#### [What is being asked]
Once you have read the entries below, write them all out again exactly.

-- Opening Marker --

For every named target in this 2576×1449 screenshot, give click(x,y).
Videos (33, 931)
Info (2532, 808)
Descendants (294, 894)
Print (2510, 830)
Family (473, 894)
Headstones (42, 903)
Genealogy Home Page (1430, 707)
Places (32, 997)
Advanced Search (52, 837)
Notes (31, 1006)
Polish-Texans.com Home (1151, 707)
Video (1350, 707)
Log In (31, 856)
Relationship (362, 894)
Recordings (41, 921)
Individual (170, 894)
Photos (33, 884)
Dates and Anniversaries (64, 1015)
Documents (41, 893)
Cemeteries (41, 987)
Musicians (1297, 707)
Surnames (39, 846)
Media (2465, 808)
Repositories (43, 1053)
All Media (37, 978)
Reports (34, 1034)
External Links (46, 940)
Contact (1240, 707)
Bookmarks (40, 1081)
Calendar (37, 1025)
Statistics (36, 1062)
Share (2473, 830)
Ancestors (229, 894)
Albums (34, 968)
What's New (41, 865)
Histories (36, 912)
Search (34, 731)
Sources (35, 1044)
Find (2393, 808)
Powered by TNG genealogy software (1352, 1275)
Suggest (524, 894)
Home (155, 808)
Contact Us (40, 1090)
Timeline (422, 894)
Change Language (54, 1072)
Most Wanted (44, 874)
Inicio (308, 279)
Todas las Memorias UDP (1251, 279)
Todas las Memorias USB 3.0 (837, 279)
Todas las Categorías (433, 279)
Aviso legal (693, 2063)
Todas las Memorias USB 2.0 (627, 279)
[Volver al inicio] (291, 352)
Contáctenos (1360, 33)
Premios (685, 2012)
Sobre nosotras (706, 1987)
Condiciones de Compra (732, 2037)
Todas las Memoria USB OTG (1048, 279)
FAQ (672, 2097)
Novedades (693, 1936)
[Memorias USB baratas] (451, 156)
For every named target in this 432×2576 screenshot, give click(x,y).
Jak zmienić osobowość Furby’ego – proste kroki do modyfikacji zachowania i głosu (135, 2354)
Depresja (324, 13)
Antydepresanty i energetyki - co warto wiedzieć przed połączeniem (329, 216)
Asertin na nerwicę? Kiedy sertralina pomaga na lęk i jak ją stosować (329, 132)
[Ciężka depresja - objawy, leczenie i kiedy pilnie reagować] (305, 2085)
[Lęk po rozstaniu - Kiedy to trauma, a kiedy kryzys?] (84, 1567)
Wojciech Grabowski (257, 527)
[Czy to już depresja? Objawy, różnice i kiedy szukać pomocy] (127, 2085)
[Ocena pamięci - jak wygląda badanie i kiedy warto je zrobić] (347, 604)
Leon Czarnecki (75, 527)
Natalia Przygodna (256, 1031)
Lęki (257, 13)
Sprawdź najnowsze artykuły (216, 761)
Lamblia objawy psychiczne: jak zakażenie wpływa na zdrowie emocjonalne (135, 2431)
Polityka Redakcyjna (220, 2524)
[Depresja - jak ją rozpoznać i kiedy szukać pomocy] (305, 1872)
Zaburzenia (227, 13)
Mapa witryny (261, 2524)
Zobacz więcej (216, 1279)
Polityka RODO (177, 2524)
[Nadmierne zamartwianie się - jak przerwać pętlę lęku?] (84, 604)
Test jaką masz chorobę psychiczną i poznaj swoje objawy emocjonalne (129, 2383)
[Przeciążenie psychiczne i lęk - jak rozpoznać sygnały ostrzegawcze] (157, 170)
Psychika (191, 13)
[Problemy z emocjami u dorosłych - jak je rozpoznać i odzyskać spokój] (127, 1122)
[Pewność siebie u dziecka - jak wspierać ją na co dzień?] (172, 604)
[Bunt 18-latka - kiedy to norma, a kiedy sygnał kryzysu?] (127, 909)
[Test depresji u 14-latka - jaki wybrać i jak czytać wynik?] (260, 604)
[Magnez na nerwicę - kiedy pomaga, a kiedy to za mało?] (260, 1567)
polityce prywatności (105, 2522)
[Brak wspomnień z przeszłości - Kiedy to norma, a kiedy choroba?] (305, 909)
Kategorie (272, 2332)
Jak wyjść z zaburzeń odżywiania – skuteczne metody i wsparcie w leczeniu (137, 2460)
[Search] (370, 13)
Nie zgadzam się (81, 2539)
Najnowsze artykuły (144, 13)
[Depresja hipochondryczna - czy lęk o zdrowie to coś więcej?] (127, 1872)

-- Closing Marker --

#### [Worked solution]
For every named target in this 2576×1449 screenshot, give click(x,y).
Videos (33, 931)
Info (2532, 808)
Descendants (294, 894)
Print (2510, 830)
Family (473, 894)
Headstones (42, 903)
Genealogy Home Page (1430, 707)
Places (32, 997)
Advanced Search (52, 837)
Notes (31, 1006)
Polish-Texans.com Home (1151, 707)
Video (1350, 707)
Log In (31, 856)
Relationship (362, 894)
Recordings (41, 921)
Individual (170, 894)
Photos (33, 884)
Dates and Anniversaries (64, 1015)
Documents (41, 893)
Cemeteries (41, 987)
Musicians (1297, 707)
Surnames (39, 846)
Media (2465, 808)
Repositories (43, 1053)
All Media (37, 978)
Reports (34, 1034)
External Links (46, 940)
Contact (1240, 707)
Bookmarks (40, 1081)
Calendar (37, 1025)
Statistics (36, 1062)
Share (2473, 830)
Ancestors (229, 894)
Albums (34, 968)
What's New (41, 865)
Histories (36, 912)
Search (34, 731)
Sources (35, 1044)
Find (2393, 808)
Powered by TNG genealogy software (1352, 1275)
Suggest (524, 894)
Home (155, 808)
Contact Us (40, 1090)
Timeline (422, 894)
Change Language (54, 1072)
Most Wanted (44, 874)
Inicio (308, 279)
Todas las Memorias UDP (1251, 279)
Todas las Memorias USB 3.0 (837, 279)
Todas las Categorías (433, 279)
Aviso legal (693, 2063)
Todas las Memorias USB 2.0 (627, 279)
[Volver al inicio] (291, 352)
Contáctenos (1360, 33)
Premios (685, 2012)
Sobre nosotras (706, 1987)
Condiciones de Compra (732, 2037)
Todas las Memoria USB OTG (1048, 279)
FAQ (672, 2097)
Novedades (693, 1936)
[Memorias USB baratas] (451, 156)
For every named target in this 432×2576 screenshot, give click(x,y).
Jak zmienić osobowość Furby’ego – proste kroki do modyfikacji zachowania i głosu (135, 2354)
Depresja (324, 13)
Antydepresanty i energetyki - co warto wiedzieć przed połączeniem (329, 216)
Asertin na nerwicę? Kiedy sertralina pomaga na lęk i jak ją stosować (329, 132)
[Ciężka depresja - objawy, leczenie i kiedy pilnie reagować] (305, 2085)
[Lęk po rozstaniu - Kiedy to trauma, a kiedy kryzys?] (84, 1567)
Wojciech Grabowski (257, 527)
[Czy to już depresja? Objawy, różnice i kiedy szukać pomocy] (127, 2085)
[Ocena pamięci - jak wygląda badanie i kiedy warto je zrobić] (347, 604)
Leon Czarnecki (75, 527)
Natalia Przygodna (256, 1031)
Lęki (257, 13)
Sprawdź najnowsze artykuły (216, 761)
Lamblia objawy psychiczne: jak zakażenie wpływa na zdrowie emocjonalne (135, 2431)
Polityka Redakcyjna (220, 2524)
[Depresja - jak ją rozpoznać i kiedy szukać pomocy] (305, 1872)
Zaburzenia (227, 13)
Mapa witryny (261, 2524)
Zobacz więcej (216, 1279)
Polityka RODO (177, 2524)
[Nadmierne zamartwianie się - jak przerwać pętlę lęku?] (84, 604)
Test jaką masz chorobę psychiczną i poznaj swoje objawy emocjonalne (129, 2383)
[Przeciążenie psychiczne i lęk - jak rozpoznać sygnały ostrzegawcze] (157, 170)
Psychika (191, 13)
[Problemy z emocjami u dorosłych - jak je rozpoznać i odzyskać spokój] (127, 1122)
[Pewność siebie u dziecka - jak wspierać ją na co dzień?] (172, 604)
[Bunt 18-latka - kiedy to norma, a kiedy sygnał kryzysu?] (127, 909)
[Test depresji u 14-latka - jaki wybrać i jak czytać wynik?] (260, 604)
[Magnez na nerwicę - kiedy pomaga, a kiedy to za mało?] (260, 1567)
polityce prywatności (105, 2522)
[Brak wspomnień z przeszłości - Kiedy to norma, a kiedy choroba?] (305, 909)
Kategorie (272, 2332)
Jak wyjść z zaburzeń odżywiania – skuteczne metody i wsparcie w leczeniu (137, 2460)
[Search] (370, 13)
Nie zgadzam się (81, 2539)
Najnowsze artykuły (144, 13)
[Depresja hipochondryczna - czy lęk o zdrowie to coś więcej?] (127, 1872)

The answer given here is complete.